■ What to work on:
Each entry needs to be retyped exactly.

■ Data in this exercise:
================

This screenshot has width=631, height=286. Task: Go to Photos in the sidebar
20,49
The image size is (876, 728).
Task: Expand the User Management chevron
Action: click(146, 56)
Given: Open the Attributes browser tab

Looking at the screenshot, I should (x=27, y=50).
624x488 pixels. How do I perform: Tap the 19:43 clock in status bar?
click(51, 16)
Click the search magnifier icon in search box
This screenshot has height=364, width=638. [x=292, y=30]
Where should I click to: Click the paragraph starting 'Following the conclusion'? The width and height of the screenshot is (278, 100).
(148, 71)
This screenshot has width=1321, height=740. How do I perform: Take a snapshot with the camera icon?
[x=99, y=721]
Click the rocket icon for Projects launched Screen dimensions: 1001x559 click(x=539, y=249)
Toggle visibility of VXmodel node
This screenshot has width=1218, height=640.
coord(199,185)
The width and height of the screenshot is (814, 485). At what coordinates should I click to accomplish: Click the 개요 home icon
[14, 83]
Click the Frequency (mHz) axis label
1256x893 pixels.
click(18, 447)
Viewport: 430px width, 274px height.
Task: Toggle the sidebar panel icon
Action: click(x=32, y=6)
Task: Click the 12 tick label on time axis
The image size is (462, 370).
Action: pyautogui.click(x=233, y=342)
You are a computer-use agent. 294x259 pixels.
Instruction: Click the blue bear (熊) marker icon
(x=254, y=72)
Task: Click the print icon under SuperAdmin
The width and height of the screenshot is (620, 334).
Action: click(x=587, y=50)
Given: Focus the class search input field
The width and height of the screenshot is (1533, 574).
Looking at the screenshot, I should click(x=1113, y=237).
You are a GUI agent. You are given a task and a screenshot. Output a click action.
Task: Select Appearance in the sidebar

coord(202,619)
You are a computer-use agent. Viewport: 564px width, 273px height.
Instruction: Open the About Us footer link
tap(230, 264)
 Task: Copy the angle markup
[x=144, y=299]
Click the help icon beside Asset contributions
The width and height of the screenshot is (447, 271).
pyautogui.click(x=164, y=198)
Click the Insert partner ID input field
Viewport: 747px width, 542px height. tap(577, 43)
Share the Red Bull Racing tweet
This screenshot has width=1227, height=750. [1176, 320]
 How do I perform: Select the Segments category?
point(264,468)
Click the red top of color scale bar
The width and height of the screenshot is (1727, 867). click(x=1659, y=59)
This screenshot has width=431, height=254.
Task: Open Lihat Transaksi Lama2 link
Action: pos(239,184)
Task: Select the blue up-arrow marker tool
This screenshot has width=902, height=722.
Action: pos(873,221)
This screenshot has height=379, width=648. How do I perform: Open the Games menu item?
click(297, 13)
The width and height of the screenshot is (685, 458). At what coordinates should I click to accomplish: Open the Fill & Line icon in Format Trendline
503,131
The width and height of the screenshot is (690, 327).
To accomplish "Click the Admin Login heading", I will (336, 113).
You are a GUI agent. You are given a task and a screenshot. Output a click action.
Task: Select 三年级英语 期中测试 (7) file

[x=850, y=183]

================

■ Response for this exercise:
This screenshot has width=631, height=286. Task: Go to Photos in the sidebar
20,49
The image size is (876, 728).
Task: Expand the User Management chevron
Action: click(146, 56)
Given: Open the Attributes browser tab

Looking at the screenshot, I should (x=27, y=50).
624x488 pixels. How do I perform: Tap the 19:43 clock in status bar?
click(51, 16)
Click the search magnifier icon in search box
This screenshot has height=364, width=638. [x=292, y=30]
Where should I click to: Click the paragraph starting 'Following the conclusion'? The width and height of the screenshot is (278, 100).
(148, 71)
This screenshot has width=1321, height=740. How do I perform: Take a snapshot with the camera icon?
[x=99, y=721]
Click the rocket icon for Projects launched Screen dimensions: 1001x559 click(x=539, y=249)
Toggle visibility of VXmodel node
This screenshot has width=1218, height=640.
coord(199,185)
The width and height of the screenshot is (814, 485). At what coordinates should I click to accomplish: Click the 개요 home icon
[14, 83]
Click the Frequency (mHz) axis label
1256x893 pixels.
click(18, 447)
Viewport: 430px width, 274px height.
Task: Toggle the sidebar panel icon
Action: click(x=32, y=6)
Task: Click the 12 tick label on time axis
The image size is (462, 370).
Action: pyautogui.click(x=233, y=342)
You are a computer-use agent. 294x259 pixels.
Instruction: Click the blue bear (熊) marker icon
(x=254, y=72)
Task: Click the print icon under SuperAdmin
The width and height of the screenshot is (620, 334).
Action: click(x=587, y=50)
Given: Focus the class search input field
The width and height of the screenshot is (1533, 574).
Looking at the screenshot, I should click(x=1113, y=237).
You are a GUI agent. You are given a task and a screenshot. Output a click action.
Task: Select Appearance in the sidebar

coord(202,619)
You are a computer-use agent. Viewport: 564px width, 273px height.
Instruction: Open the About Us footer link
tap(230, 264)
 Task: Copy the angle markup
[x=144, y=299]
Click the help icon beside Asset contributions
The width and height of the screenshot is (447, 271).
pyautogui.click(x=164, y=198)
Click the Insert partner ID input field
Viewport: 747px width, 542px height. tap(577, 43)
Share the Red Bull Racing tweet
This screenshot has width=1227, height=750. [1176, 320]
 How do I perform: Select the Segments category?
point(264,468)
Click the red top of color scale bar
The width and height of the screenshot is (1727, 867). click(x=1659, y=59)
This screenshot has width=431, height=254.
Task: Open Lihat Transaksi Lama2 link
Action: pos(239,184)
Task: Select the blue up-arrow marker tool
This screenshot has width=902, height=722.
Action: pos(873,221)
This screenshot has height=379, width=648. How do I perform: Open the Games menu item?
click(297, 13)
The width and height of the screenshot is (685, 458). At what coordinates should I click to accomplish: Open the Fill & Line icon in Format Trendline
503,131
The width and height of the screenshot is (690, 327).
To accomplish "Click the Admin Login heading", I will (336, 113).
You are a GUI agent. You are given a task and a screenshot. Output a click action.
Task: Select 三年级英语 期中测试 (7) file

[x=850, y=183]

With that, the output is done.